ROANOKE TIMES 
                      Copyright (c) 1996, Roanoke Times

DATE: Tuesday, October 1, 1996               TAG: 9610010046
SECTION: EDITORIAL                PAGE: A-4  EDITION: METRO 


DEBATE DIDN'T DIG DEEPLY

THE TELEVISED Warner face-off Sunday night - incumbent Republican Sen. John vs. Democratic challenger Mark - was a modest improvement over the standard campaign fare of 30-second political ads. Which, of course, isn't saying much.

Even in the debate's relatively relaxed format, the candidates were disappointingly dependent on pat answers and set sound bites. And neither Democratic demagoguery on Medicare (as if the program's runaway costs had no bearing on the health of Medicare finances) nor Republican demagoguery on tax cuts (as if such proposals had no bearing on funds available for, say, Medicare) gets to a central if frequently overlooked fiscal point: As important as the level of government spending and taxation is what the money is spent on.

Either Warner might benefit, for example, from thinking about an article in the September issue of Governing magazine on the difficulties that governments face in concentrating resources on programs with big benefit-to-cost ratios.

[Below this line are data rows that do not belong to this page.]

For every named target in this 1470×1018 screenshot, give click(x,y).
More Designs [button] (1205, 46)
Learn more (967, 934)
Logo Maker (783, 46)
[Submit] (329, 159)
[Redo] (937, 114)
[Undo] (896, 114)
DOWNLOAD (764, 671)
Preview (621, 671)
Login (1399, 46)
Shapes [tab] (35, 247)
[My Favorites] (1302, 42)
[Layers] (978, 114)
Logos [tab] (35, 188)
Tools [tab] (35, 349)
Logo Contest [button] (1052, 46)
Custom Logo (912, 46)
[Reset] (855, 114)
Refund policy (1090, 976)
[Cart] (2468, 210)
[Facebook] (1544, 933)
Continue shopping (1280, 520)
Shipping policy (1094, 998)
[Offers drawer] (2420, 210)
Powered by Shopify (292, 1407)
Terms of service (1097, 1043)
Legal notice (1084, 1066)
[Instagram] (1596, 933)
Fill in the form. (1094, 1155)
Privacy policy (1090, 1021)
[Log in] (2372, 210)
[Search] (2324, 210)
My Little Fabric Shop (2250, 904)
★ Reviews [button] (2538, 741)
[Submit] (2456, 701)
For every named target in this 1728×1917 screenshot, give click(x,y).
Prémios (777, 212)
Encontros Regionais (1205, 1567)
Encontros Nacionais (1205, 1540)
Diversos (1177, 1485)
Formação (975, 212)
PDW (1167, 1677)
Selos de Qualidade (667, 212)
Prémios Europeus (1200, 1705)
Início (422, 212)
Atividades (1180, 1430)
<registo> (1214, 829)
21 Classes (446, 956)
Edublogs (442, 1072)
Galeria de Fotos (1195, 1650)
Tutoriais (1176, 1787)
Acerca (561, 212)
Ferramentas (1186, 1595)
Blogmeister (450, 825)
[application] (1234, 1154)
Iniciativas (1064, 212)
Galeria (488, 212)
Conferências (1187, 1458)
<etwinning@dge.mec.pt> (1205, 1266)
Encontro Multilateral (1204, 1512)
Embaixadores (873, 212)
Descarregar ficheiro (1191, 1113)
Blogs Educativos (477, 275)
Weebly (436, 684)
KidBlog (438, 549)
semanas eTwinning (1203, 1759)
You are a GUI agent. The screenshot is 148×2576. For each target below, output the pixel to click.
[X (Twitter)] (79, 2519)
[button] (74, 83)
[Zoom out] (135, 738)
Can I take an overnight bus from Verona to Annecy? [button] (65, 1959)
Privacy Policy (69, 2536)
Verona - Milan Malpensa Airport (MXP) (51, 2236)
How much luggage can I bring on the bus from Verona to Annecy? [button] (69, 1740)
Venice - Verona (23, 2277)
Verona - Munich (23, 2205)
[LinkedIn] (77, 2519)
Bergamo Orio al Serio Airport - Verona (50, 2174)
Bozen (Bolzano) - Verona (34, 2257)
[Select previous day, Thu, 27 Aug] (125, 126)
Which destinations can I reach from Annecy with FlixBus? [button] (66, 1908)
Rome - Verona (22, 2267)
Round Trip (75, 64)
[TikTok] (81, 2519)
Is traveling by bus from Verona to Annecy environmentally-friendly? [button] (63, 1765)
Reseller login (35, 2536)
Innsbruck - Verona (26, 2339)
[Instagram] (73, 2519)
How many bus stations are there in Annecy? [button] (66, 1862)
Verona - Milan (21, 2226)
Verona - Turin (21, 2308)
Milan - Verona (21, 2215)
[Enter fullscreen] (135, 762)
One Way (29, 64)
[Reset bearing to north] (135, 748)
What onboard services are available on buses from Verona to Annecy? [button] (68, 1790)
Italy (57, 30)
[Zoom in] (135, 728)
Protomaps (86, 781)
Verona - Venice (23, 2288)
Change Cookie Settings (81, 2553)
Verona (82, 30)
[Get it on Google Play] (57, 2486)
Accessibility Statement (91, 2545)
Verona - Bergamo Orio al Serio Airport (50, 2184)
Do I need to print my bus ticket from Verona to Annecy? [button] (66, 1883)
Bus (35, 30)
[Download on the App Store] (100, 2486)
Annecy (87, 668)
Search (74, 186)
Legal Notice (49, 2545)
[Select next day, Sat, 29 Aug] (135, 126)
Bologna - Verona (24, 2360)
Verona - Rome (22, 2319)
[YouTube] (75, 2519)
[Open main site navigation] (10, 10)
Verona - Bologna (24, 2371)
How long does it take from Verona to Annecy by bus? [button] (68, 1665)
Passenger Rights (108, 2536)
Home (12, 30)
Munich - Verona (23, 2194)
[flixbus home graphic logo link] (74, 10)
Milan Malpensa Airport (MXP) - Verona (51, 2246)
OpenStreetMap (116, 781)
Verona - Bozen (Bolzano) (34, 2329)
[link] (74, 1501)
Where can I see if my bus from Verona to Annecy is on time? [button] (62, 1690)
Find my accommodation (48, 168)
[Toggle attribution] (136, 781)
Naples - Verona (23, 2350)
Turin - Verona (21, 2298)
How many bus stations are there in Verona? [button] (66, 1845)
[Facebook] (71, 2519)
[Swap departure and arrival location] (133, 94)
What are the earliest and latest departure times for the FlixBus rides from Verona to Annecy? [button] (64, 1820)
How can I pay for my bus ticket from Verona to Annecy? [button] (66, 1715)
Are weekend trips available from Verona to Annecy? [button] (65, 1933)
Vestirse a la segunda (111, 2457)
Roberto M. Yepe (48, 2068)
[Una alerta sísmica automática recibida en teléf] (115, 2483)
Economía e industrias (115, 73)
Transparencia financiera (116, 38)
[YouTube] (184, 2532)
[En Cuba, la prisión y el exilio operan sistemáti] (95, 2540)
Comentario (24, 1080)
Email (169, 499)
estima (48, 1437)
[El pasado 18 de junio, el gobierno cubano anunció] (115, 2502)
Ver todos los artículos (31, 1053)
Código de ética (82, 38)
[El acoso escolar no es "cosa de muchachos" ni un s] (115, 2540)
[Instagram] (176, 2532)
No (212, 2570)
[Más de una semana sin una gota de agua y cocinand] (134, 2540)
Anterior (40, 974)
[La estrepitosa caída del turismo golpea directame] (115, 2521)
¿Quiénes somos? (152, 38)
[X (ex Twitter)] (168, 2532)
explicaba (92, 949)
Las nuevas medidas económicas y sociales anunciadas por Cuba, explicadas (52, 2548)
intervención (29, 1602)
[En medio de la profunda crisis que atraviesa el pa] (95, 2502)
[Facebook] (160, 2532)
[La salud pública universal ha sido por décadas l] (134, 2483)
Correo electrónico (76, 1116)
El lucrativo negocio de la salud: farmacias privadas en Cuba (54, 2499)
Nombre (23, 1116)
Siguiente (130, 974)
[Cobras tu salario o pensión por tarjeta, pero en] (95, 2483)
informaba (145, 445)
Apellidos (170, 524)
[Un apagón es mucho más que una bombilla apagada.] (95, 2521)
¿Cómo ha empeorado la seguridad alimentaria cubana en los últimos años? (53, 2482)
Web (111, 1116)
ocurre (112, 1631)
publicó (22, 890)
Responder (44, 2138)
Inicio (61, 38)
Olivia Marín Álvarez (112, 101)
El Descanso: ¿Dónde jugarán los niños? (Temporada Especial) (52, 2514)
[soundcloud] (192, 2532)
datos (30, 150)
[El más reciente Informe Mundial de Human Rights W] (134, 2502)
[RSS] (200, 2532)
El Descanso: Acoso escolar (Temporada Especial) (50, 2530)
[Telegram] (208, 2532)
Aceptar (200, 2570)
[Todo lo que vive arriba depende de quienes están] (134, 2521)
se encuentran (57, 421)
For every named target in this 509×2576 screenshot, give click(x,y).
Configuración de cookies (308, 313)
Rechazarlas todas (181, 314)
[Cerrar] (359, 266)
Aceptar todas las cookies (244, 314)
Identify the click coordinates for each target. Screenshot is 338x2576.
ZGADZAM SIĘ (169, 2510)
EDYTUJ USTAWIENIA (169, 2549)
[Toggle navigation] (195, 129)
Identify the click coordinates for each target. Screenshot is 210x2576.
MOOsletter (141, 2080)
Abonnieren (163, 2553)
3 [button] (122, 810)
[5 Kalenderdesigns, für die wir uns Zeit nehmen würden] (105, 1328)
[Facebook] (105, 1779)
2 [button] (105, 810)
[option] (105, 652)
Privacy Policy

One difficulty, wrote Robert D. Behn, director of the Governors Center at Duke University, is that the payback for such programs - prenatal care, say, or investment in new technology - is never instantaneous and often not until after the next election. A second difficulty, Behn said, is that the paybacks are harder to track than in the private sector, in part because the paybacks from one program (say, prenatal care) often show up as savings in another (in, say, public-health or school costs).

Neither side gives the point the respect it deserves.

If Mark Warner and the Democrats were to do so, they would, for example, tone down their Medicare rhetoric. Failure to contain Medicare costs is to invite ever-increasing commitment of public resources to a program with a low benefit-to-cost ratio.

If John Warner and the Republicans were to do so, they would, for example, tone down their anti-Internal Revenue Service rhetoric. The payback from IRS budget increases early in the Clinton administration - getting tax cheats to pay up - actually has come more quickly and more measurably than most: Several times more has been collected in legally owed taxes than has been spent on the enforcement boost.